Colère au lycée Charles-Gide d'Uzès face à l'abandon d'un projet de rénovation
Colère au lycée Charles-Gide d'Uzès pour rénovation abandonnée

Colère au lycée Charles-Gide d'Uzès face à l'abandon d'un projet de rénovation

Les membres du conseil d'administration du lycée polyvalent des métiers d'art Charles-Gide à Uzès, dans le Gard, se mobilisent pour alerter l'opinion publique et les instances régionales sur l'abandon du projet de restructuration de leur établissement. Cette situation impacte gravement les conditions d'enseignement et d'apprentissage, malgré les filières d'excellence et les résultats remarquables au baccalauréat de ce lycée.

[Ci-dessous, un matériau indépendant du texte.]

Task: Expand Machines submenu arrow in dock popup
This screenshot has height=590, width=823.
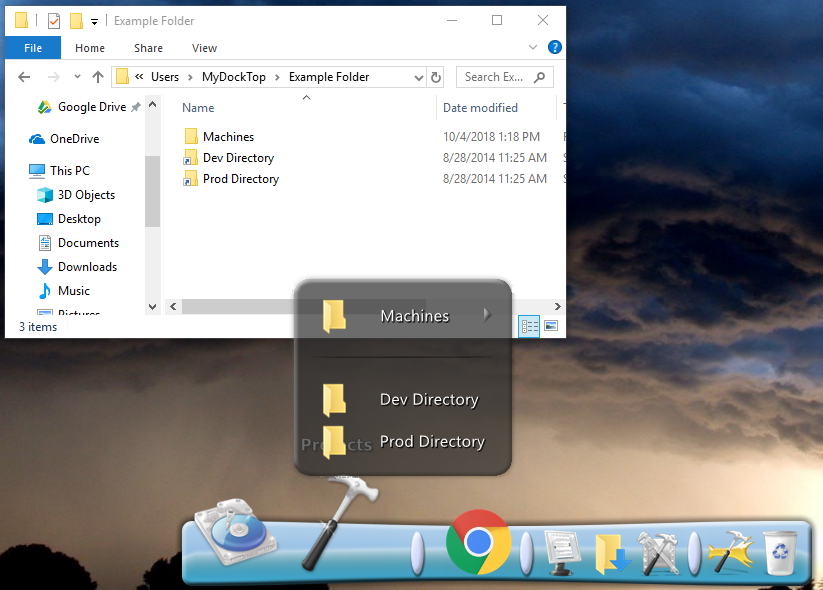Action: point(487,315)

Vingt ans d'attente pour une réhabilitation promise

Depuis plus de vingt ans, l'équipe éducative a été invitée à patienter pour une réhabilitation qui n'a jamais abouti. "Le plan pluriannuel d'investissement de la Région prévoyait initialement 30 millions d'euros pour la restructuration complète de l'établissement", explique Franck Tichadou, représentant du personnel. "Mais lors d'un audit en octobre 2025, les représentants de la Région ont annoncé que ce projet était finalement abandonné. Les engagements de rénovation semblent désormais n'être que des promesses non tenues, laissant place à une situation intolérable, où de nombreux préfabriqués, devenus obsolètes, persistent dans la cour."

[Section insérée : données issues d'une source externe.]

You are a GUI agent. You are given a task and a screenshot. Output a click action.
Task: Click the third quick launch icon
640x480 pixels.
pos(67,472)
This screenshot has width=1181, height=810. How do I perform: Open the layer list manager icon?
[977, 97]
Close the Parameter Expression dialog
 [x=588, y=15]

Des conditions d'enseignement déplorables

Roxanne, représentante des élèves, témoigne : "Les faux plafonds tombent et on se prend de la laine de verre." Sébastien Pierret, représentant des parents d'élèves, ajoute : "La restructuration de la pédagogie a été abandonnée et ce n'est pas admissible d'accueillir des élèves dans de telles conditions. Je trouve inadmissible que les élus de la Région ne donnent pas de signe de considération aux appels." Malgré de multiples actions et interventions depuis des années, les membres du lycée envisagent désormais des actions fortes pour manifester leur colère et leur lassitude, telles qu'un appel à la grève ou une manifestation devant l'établissement.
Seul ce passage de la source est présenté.